L'INTERVISTA
L'imprenditore Saraceno è uno dei principali protagonisti dell´inchiesta sull'affare milionario delle batterie d'auto nell'ambito della quale sono ingate 9 persone, tra cui una funzionaria della Provincia, con l'accusa di traffico illecito di rifiuti speciali. "Devo aver dato fastidio a qualcuno", dice
di FEDERICA CRAVERODemetrio Saraceno, 49 anni, è l'indagato numero uno nell'inchiesta sul traffico di rifiuti condotta dai carabinieri del Noe e dalla procura di Torino. Ma di tutta la ricchezza calcolata dagli investigatori - almeno 10 milioni di utili illeciti in un anno e mezzo - dice di non saperne nulla. "Altrimenti avrei una bella villa e invece vivo in appartamento - scherza - Ci sono registri in cui è tutto scritto: quante batterie raccolgo, quante ne esporto, quante ne tratto". Demetrio Saraceno non scherza invece quando racconta, secondo la sua opinione, come sarebbe nata tutta l'inchiesta della procura torinese. "È evidente che il mio ruolo di imprenditore dà fastidio a qualcuno, che ha pensato bene di segnalare il mio lavoro al Noe", spiega.
Saraceno racconta che a dare fastidio è il suo brevetto di un impianto mobile di smaltimento di batterie al piombo, che si trova nello stabilimento di via Padana Inferiore a Chieri, dove lavorano 33 persone. "Si tratta di un'idea rivoluzionaria - si entusiasma - perché sono riuscito a creare un impianto di piccole dimensioni con tutte le caratteristiche di quelli grandi. Ma soprattutto è un macchinario che si sposta su ruote: in questo modo si può portare "a domicilio" nei centri di raccolta delle batterie". Si eviterebbe così che da questi centri partano camion di vecchie batterie, piene di piombo e altri materiali inquinanti, che attraversano mezza Italia per arrivare nei pochi stabilimenti dove vengono smaltite, con tutto l'inquinamento che ne consegue e i rischi in caso di incidente. Quello di Chieri per ora è un progetto sperimentale "infatti lo accendo solo quando mi serve provarlo per un test e tutte e cinque le volte che sono venuti i carabinieri era sempre spento", dice il titolare dell'azienda.

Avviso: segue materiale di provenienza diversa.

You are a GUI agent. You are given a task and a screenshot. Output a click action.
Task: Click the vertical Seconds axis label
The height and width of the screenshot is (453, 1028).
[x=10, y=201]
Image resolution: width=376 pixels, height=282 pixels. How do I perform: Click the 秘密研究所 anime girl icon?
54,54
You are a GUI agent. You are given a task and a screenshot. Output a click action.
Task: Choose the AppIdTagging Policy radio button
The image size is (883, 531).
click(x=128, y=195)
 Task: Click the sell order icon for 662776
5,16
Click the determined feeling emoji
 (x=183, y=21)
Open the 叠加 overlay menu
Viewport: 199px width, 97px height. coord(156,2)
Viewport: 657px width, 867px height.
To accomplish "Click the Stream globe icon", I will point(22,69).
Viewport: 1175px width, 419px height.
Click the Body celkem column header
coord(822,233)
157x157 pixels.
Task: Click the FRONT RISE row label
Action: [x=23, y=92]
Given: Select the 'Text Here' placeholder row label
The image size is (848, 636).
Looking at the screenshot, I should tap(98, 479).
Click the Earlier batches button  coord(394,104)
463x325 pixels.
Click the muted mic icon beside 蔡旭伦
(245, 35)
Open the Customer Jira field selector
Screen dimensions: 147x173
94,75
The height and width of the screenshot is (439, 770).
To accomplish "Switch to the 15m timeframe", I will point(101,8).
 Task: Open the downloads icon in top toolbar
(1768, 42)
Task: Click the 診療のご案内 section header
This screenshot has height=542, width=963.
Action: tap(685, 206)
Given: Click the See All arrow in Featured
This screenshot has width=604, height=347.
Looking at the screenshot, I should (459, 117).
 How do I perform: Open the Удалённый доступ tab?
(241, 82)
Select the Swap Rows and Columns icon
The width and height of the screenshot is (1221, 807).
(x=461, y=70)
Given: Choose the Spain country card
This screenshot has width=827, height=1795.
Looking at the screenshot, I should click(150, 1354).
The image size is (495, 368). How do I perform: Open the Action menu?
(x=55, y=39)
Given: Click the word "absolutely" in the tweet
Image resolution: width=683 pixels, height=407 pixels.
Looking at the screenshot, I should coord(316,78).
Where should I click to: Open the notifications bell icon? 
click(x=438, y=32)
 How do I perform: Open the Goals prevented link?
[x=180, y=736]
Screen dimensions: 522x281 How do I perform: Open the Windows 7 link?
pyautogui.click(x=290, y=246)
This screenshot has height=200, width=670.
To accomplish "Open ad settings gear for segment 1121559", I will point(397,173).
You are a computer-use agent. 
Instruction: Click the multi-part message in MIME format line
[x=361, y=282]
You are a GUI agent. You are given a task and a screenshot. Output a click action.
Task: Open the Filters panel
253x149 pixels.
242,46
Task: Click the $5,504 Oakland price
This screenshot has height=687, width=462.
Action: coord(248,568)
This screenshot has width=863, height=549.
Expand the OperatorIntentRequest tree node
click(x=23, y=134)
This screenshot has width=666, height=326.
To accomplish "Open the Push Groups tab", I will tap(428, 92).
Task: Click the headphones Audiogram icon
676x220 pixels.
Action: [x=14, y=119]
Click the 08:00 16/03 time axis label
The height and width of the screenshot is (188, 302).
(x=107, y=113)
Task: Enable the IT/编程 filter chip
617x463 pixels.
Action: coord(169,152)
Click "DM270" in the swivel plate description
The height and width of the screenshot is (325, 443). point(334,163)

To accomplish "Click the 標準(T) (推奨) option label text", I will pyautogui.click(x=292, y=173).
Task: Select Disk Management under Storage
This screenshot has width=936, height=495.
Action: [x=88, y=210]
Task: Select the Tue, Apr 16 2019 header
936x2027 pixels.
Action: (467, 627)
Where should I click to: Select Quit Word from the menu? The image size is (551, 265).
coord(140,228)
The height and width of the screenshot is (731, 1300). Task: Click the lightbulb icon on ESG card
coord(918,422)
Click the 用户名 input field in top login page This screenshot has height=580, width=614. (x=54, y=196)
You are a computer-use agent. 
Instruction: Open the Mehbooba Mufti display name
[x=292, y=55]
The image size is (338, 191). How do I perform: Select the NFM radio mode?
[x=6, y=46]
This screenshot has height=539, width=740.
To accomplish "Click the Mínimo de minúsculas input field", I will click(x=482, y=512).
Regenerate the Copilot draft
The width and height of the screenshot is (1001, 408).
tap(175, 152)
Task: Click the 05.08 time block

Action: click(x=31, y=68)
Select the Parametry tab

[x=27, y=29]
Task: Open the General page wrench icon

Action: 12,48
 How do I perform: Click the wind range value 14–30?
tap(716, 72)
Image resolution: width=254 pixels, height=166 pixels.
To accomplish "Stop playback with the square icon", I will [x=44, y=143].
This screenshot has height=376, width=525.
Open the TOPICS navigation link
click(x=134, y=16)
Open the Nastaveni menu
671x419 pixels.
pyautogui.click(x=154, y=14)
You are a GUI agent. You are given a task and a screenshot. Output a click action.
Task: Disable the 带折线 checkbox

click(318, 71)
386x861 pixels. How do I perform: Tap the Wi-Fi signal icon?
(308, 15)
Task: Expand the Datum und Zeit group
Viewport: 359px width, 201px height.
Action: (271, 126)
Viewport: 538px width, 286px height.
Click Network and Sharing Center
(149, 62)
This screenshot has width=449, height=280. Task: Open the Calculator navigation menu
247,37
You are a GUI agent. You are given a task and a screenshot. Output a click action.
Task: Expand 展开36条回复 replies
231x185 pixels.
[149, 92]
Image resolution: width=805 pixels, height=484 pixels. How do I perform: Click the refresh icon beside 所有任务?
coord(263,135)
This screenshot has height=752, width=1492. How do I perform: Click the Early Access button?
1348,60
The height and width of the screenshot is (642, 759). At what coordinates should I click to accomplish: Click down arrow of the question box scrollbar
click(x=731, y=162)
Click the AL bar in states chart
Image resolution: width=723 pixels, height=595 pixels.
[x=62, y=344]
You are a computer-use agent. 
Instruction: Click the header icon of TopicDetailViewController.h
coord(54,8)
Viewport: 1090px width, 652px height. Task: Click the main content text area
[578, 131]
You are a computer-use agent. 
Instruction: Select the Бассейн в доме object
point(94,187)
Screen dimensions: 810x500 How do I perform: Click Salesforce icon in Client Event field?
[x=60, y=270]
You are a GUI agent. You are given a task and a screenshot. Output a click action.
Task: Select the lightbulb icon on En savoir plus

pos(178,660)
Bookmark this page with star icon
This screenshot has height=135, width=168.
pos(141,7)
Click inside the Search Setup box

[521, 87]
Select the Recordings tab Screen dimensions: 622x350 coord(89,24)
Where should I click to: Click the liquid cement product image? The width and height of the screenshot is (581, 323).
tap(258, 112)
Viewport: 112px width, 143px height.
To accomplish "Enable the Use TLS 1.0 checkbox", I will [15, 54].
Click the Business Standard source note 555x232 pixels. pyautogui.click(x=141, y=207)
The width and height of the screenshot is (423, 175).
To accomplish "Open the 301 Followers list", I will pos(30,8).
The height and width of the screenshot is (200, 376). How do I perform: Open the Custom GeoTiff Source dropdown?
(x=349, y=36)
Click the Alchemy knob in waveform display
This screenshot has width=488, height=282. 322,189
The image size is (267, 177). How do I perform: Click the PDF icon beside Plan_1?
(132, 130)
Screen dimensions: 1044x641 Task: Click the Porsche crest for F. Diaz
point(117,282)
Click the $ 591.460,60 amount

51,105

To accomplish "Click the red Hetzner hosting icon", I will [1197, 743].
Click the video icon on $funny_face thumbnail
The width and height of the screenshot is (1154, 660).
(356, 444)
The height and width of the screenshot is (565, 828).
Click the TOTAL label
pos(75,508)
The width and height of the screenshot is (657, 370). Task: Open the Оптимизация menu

E i problemi con le autorizzazioni? E la firma della funzionaria della Provincia? Tutto nasce da un'altra azienda a Rivoli, di cui Saraceno era socio. Lì era stato autorizzato dalla Provincia un impianto mobile, che poi è stato trasformato in fisso. E Saraceno - che si era tolto poi da quella società - aveva trasferito l'autorizzazione ottenuta su un altro impianto mobile, quello appunto di Chieri. "Ma avevamo fatto un regolare atto dal notaio - conferma l'imprenditore - La Provincia però si era dimostrata rigida, non voleva fare quella voltura. Io feci ricorso al Tar, lo vinsi e la Provincia mi autorizzò il passaggio. In tutto questo non c'è mai stato alcun rapporto con la funzionaria Alemani. Anzi, all'inizio di tutta la vicenda, con la vecchia legge, non era nemmeno la Provincia, ma la Regione, l'ente che si occupava di queste autorizzazioni".
Una materia cavillosa per un business milionario visto che dai rifiuti si estraggono elementi preziosissimi da rivendere, circa 450 euro a tonnellata per il pastello di piombo derivato dal trattamento delle vecchie batterie industriali o di auto. "Ma sulle batterie esauste c'è un situazione quasi di monopolio da parte di alcuni soggetti - continua l'imprenditore - che non hanno interesse a dividere con nessuno una torta che vale quasi 300 milioni all'anno. Per questo io sono diventato presidente di un consorzio, il Cobeu, che si propone di introdurre la libera concorrenza in questo settore. Ma evidentemente qualcuno ha cercato di mettermi i bastoni fra le ruote".